Work instructions:
Look for the word "price" in the entries and copy each line where it appears.

Stored data entries:
»»

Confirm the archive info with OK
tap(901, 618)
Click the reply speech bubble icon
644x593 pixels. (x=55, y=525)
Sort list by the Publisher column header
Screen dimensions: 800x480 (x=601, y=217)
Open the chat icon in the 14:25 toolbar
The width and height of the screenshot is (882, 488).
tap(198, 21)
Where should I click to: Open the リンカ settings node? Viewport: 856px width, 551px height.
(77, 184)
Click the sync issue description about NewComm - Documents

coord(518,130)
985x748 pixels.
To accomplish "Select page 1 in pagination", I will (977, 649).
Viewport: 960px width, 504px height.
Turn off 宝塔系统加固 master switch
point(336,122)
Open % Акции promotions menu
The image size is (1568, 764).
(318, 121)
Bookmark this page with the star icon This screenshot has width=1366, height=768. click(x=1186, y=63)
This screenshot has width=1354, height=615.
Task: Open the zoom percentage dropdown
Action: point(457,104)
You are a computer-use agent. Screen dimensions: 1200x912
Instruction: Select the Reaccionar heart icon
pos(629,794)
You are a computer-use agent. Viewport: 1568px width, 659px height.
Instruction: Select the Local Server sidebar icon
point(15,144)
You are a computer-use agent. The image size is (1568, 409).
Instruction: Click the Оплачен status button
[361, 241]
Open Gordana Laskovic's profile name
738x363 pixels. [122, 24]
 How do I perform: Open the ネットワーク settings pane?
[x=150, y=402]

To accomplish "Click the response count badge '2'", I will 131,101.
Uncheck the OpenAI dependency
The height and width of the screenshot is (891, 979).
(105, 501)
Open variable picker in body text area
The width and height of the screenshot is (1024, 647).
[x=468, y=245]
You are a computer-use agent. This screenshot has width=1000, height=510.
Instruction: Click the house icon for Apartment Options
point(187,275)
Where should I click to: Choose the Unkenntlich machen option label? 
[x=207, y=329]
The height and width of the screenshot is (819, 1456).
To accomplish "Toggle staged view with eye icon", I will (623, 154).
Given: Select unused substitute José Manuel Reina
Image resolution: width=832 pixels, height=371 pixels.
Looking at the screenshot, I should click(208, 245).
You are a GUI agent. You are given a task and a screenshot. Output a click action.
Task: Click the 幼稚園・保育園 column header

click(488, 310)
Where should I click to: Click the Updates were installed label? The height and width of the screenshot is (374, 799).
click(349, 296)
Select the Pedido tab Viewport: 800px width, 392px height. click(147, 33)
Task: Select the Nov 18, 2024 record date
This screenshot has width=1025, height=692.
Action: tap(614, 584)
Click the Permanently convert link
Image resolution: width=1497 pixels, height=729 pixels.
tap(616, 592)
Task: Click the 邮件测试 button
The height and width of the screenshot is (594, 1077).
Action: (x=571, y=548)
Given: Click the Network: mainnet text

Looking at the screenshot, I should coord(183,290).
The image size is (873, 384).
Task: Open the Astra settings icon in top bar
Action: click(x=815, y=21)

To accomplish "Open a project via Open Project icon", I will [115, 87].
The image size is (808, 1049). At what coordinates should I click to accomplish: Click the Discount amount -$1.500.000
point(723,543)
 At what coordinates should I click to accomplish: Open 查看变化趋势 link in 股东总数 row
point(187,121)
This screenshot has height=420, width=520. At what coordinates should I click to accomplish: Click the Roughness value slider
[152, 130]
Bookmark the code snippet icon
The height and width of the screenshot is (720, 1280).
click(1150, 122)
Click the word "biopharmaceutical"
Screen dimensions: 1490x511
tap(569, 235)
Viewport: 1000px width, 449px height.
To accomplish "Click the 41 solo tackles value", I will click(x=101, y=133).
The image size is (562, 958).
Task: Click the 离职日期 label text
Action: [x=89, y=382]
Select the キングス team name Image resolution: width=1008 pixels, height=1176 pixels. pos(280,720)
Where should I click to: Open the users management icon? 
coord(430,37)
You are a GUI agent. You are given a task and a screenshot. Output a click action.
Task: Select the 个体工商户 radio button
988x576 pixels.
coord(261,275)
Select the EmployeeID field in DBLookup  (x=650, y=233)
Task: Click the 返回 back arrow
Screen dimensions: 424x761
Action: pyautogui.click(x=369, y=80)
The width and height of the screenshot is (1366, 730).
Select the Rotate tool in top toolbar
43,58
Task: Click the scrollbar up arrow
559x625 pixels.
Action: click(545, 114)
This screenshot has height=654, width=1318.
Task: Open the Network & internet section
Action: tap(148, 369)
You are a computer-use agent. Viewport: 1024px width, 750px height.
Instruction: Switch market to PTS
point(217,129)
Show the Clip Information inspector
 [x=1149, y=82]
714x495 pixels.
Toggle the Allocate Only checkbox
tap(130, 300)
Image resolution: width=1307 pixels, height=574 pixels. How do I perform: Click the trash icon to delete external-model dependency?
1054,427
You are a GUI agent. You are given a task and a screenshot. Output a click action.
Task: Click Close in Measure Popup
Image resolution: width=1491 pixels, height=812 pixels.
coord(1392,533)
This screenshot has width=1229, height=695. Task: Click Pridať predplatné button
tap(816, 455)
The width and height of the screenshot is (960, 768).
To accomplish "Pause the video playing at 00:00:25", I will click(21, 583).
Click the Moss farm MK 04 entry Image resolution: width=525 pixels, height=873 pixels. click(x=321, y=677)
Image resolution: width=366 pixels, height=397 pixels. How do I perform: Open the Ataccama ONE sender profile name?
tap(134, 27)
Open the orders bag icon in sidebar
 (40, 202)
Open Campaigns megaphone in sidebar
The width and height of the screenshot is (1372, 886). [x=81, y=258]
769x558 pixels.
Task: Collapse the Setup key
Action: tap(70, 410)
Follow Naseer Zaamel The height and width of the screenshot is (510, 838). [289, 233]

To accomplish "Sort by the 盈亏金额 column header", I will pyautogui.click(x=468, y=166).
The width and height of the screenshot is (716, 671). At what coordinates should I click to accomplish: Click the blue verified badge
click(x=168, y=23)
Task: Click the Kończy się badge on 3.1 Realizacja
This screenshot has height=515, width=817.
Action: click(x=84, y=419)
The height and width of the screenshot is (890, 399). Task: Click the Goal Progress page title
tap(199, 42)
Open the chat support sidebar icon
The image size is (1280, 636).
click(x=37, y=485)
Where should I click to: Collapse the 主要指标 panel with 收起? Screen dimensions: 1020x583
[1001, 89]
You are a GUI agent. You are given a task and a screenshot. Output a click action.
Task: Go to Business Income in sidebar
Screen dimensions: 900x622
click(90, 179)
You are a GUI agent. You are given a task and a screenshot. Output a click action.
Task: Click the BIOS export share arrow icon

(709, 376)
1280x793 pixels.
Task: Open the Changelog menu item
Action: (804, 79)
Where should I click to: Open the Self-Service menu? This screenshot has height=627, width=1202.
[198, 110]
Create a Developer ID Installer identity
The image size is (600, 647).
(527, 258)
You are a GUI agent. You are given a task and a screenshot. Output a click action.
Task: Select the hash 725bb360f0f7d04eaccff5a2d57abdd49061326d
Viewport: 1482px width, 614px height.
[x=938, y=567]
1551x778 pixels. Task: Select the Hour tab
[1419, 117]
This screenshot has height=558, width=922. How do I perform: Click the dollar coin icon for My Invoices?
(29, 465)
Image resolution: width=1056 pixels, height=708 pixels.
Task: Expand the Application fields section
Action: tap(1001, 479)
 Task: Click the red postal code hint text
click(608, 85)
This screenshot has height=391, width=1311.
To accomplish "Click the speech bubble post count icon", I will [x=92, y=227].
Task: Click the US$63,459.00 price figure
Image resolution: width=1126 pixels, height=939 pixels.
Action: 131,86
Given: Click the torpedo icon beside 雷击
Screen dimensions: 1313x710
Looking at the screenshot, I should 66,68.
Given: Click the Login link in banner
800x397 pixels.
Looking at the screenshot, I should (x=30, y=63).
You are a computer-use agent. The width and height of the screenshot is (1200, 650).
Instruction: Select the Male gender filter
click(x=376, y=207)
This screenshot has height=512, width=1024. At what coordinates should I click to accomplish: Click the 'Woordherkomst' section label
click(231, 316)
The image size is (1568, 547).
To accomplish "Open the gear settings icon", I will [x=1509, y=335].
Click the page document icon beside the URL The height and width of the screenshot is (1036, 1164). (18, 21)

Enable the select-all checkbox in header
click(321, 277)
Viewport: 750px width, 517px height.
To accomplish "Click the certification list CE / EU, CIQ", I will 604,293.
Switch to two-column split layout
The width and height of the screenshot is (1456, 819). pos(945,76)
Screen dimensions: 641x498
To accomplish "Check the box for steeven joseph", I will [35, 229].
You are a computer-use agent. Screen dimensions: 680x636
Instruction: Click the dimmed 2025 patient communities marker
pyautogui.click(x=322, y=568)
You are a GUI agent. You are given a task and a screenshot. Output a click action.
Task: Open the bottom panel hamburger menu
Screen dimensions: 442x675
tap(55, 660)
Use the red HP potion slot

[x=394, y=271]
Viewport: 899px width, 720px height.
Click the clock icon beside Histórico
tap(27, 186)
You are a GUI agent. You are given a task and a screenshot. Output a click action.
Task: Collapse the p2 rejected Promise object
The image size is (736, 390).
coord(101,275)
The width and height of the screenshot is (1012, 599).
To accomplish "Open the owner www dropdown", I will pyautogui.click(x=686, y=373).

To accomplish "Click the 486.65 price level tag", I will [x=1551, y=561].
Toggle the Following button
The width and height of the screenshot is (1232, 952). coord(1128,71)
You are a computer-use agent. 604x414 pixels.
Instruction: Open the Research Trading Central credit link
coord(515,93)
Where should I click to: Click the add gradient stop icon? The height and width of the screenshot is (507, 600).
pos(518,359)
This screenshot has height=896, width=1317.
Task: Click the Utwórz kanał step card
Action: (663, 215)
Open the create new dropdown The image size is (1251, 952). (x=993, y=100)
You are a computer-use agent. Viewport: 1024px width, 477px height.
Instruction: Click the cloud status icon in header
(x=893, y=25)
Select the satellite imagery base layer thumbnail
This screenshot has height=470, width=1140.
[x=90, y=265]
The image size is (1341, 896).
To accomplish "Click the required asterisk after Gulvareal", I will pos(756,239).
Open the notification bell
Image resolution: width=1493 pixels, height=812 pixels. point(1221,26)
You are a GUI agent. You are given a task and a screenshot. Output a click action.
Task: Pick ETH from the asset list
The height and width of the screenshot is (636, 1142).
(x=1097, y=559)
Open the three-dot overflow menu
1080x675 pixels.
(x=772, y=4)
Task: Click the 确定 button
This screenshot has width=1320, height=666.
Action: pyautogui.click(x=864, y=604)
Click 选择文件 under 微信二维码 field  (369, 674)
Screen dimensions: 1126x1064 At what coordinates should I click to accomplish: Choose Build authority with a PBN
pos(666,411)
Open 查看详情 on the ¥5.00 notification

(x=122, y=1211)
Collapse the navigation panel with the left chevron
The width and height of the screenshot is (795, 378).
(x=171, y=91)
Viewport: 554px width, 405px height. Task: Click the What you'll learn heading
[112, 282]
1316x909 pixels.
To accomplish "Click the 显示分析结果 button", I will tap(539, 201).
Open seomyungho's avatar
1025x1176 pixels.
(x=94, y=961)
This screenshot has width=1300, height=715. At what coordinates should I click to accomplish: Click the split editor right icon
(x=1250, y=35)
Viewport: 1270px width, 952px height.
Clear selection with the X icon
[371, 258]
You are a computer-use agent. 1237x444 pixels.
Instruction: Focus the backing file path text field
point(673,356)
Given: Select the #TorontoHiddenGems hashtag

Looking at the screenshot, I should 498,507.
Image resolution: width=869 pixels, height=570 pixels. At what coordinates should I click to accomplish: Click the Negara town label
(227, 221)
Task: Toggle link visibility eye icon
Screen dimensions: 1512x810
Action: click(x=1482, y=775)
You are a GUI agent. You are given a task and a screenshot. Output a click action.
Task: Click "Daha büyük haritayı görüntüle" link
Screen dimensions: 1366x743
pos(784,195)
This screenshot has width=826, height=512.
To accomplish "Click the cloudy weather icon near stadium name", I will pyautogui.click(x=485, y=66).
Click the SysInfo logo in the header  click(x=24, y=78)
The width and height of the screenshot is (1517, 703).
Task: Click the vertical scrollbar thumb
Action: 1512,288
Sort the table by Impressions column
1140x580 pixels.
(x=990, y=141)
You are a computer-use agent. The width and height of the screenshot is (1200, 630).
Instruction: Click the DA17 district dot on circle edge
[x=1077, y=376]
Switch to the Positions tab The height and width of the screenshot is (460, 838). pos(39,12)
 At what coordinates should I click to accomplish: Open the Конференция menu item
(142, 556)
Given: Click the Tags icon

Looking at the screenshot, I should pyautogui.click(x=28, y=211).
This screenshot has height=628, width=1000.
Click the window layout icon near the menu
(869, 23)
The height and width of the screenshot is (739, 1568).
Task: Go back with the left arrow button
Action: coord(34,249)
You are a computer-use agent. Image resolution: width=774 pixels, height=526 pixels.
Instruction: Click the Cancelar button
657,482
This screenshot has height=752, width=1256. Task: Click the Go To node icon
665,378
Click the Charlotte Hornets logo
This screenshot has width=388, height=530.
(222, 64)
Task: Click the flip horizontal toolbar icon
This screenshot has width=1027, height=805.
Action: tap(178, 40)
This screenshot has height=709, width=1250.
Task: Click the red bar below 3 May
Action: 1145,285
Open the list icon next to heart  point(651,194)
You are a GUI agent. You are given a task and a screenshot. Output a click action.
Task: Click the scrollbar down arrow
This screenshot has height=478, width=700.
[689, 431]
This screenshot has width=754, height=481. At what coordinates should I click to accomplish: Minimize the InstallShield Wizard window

««

Solution for this problem:
Task: Click the US$63,459.00 price figure
To accomplish "Click the 486.65 price level tag", I will [x=1551, y=561].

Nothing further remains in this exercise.